Stored data
┄┄┄┄┄┄┄┄┄┄

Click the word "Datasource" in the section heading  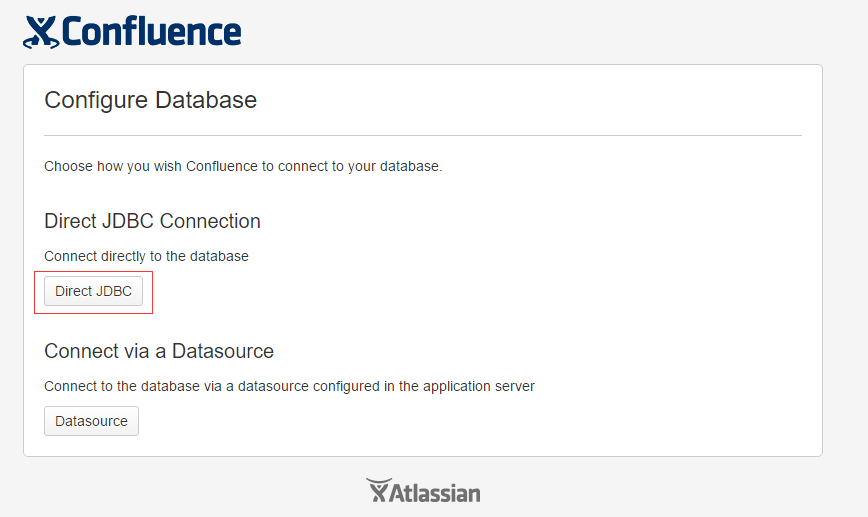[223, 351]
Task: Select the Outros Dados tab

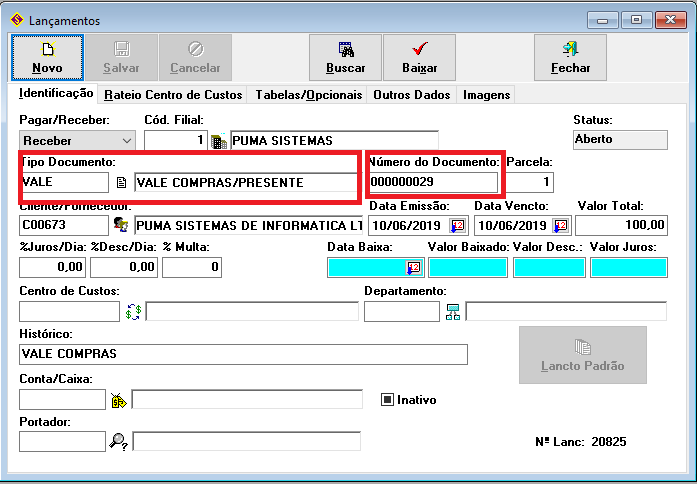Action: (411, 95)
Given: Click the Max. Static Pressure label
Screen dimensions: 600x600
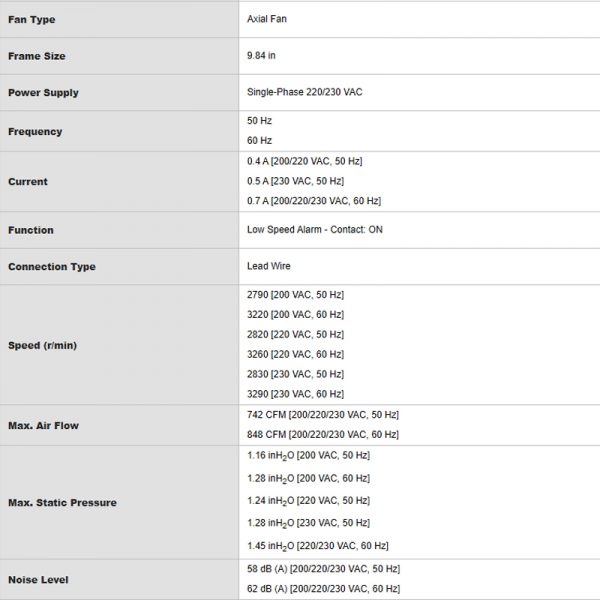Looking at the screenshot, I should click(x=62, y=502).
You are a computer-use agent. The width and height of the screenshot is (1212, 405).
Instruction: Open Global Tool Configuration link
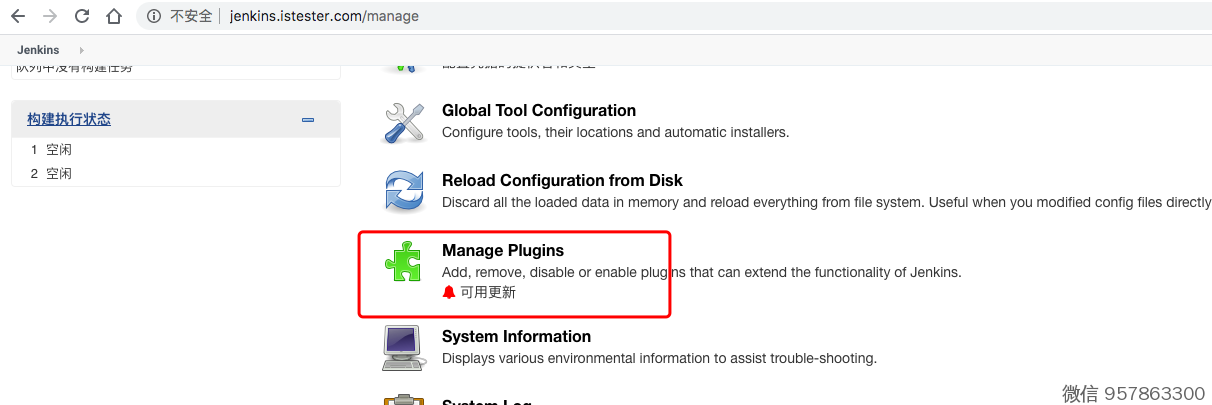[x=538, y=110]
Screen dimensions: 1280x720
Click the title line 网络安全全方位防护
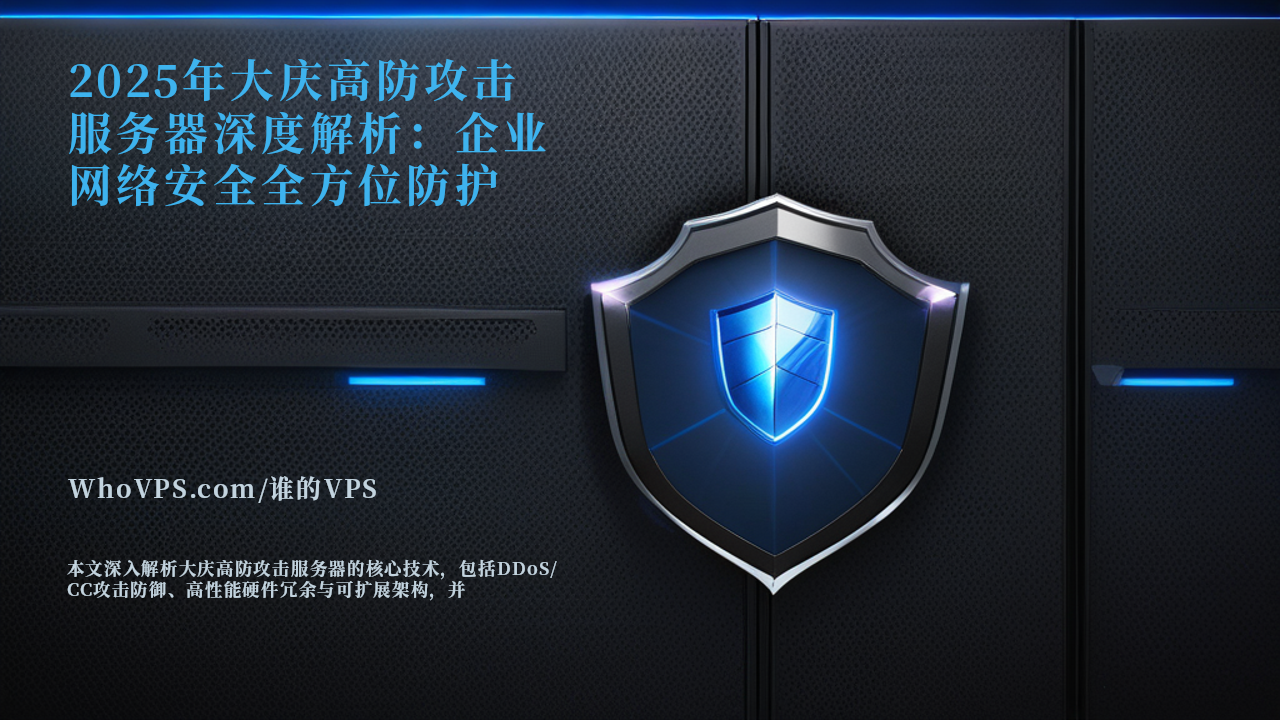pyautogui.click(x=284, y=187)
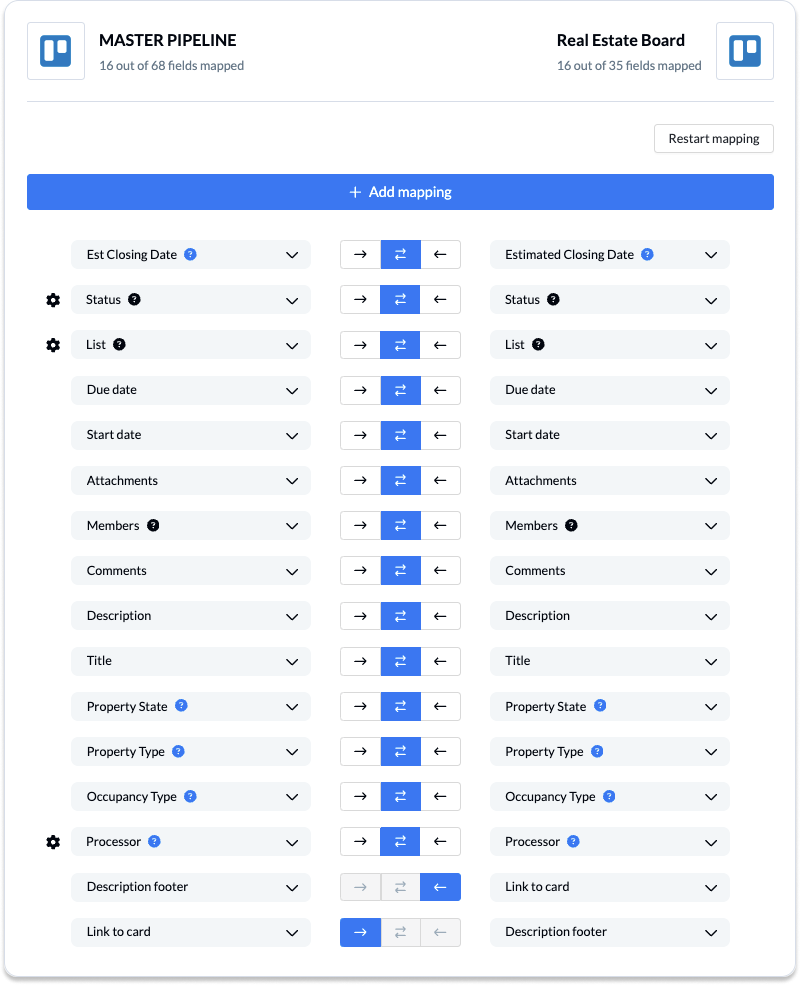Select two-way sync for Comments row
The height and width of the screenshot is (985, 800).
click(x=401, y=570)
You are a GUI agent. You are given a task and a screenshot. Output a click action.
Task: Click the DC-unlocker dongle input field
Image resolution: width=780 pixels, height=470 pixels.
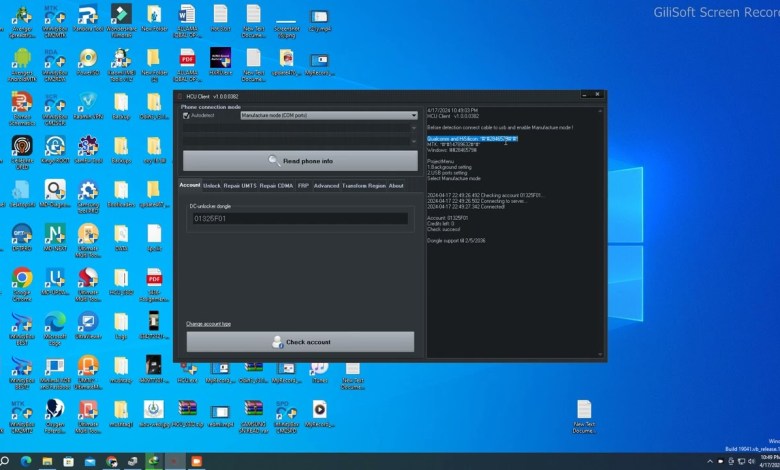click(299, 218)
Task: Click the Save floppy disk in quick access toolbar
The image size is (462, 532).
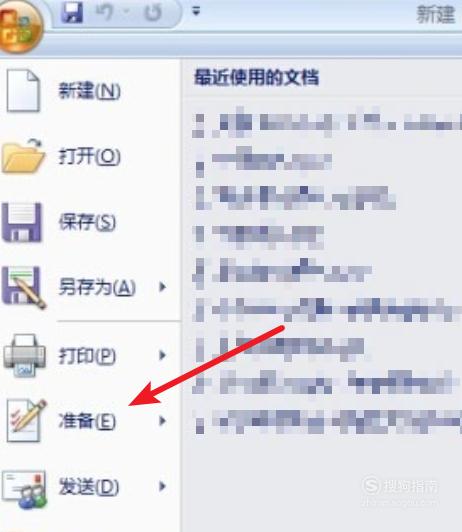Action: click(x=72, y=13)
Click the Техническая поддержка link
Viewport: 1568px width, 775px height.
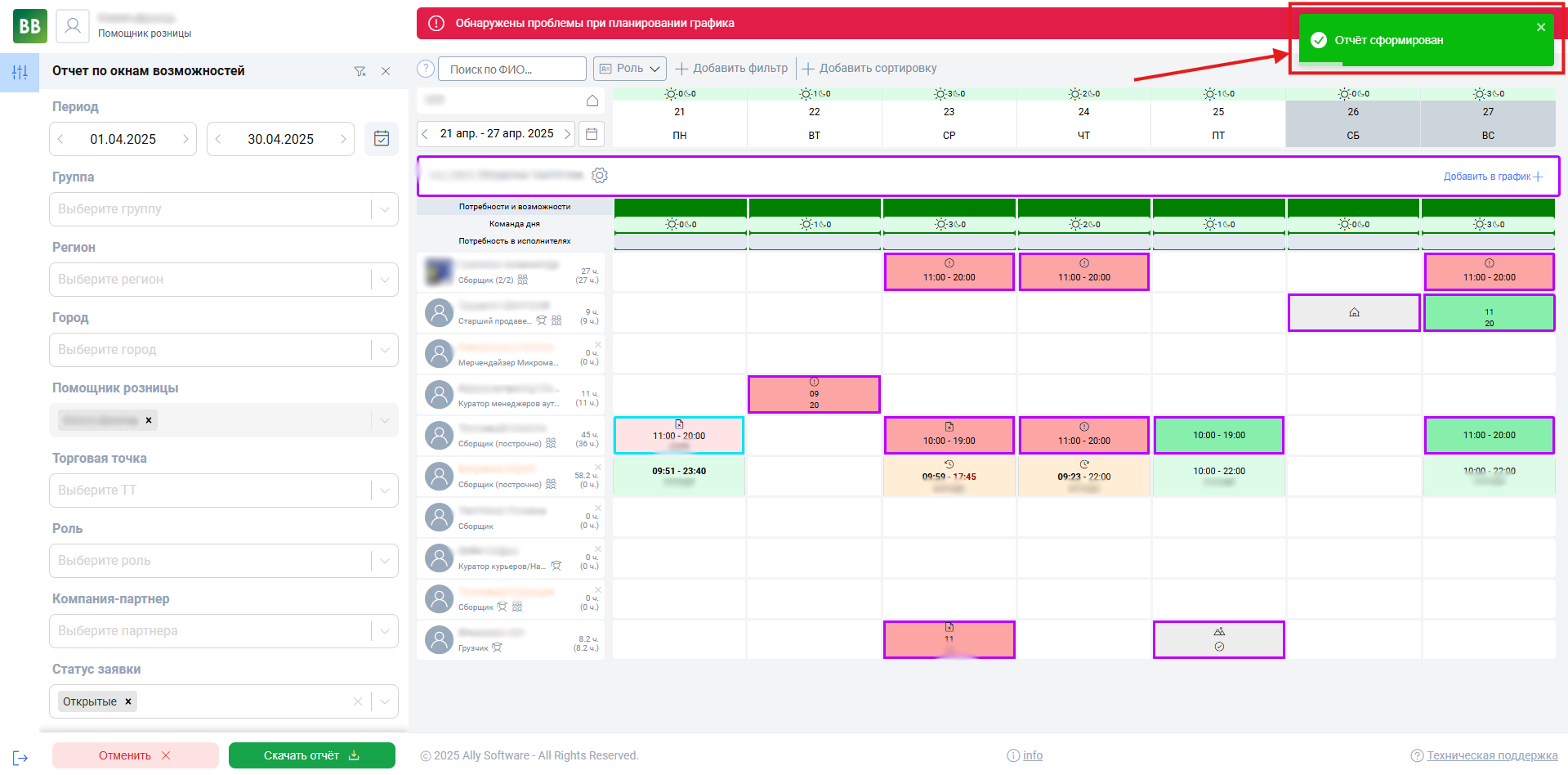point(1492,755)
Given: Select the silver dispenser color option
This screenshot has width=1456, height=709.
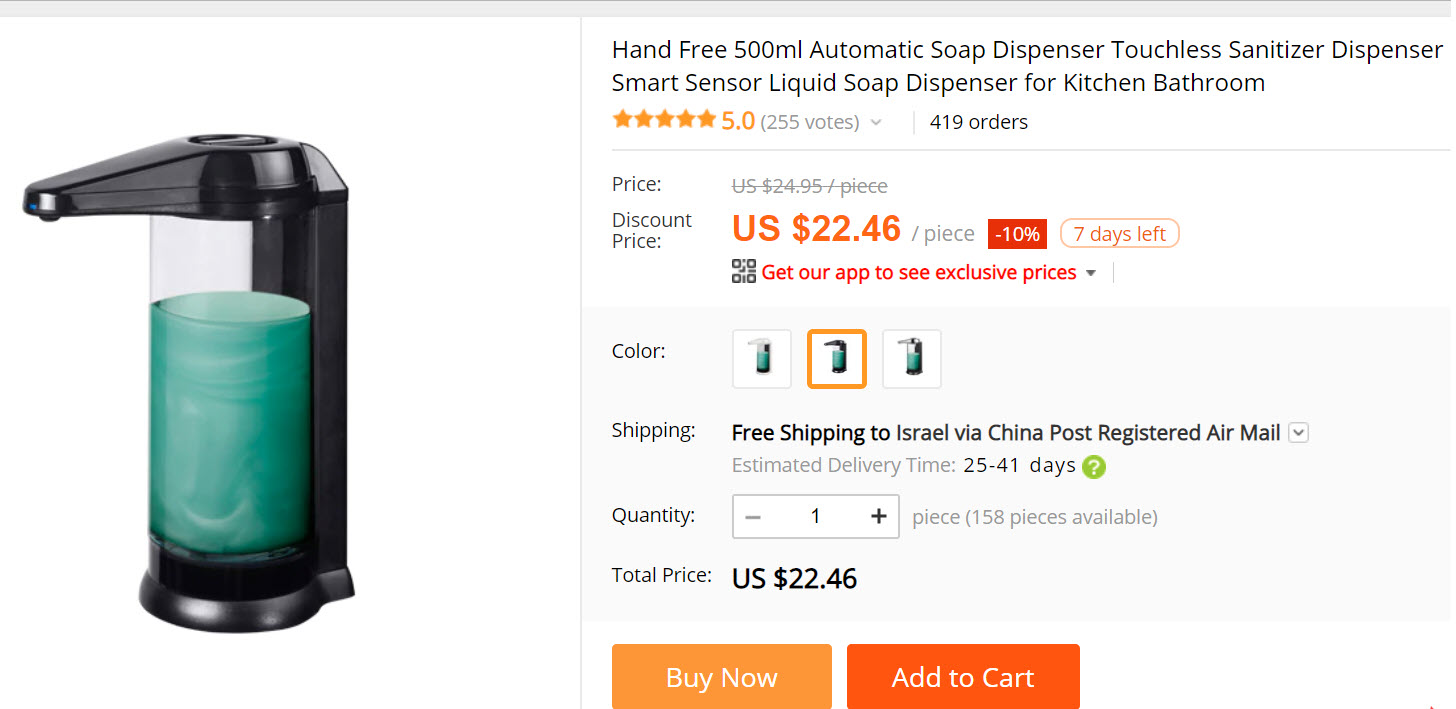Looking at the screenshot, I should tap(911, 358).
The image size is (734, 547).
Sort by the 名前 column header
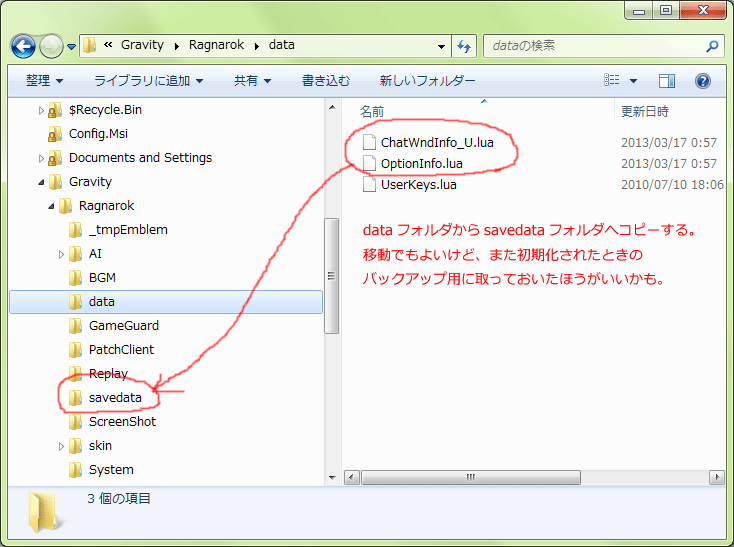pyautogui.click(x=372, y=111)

┄┄┄┄┄┄┄┄┄┄

- _The problem_: Filter the entries above down to the lines that contain the word "agent".

- _Answer box_:
You are a computer-use agent. The width and height of the screenshot is (1212, 405).
You are a GUI agent. You are given a task and a screenshot. Output a click action.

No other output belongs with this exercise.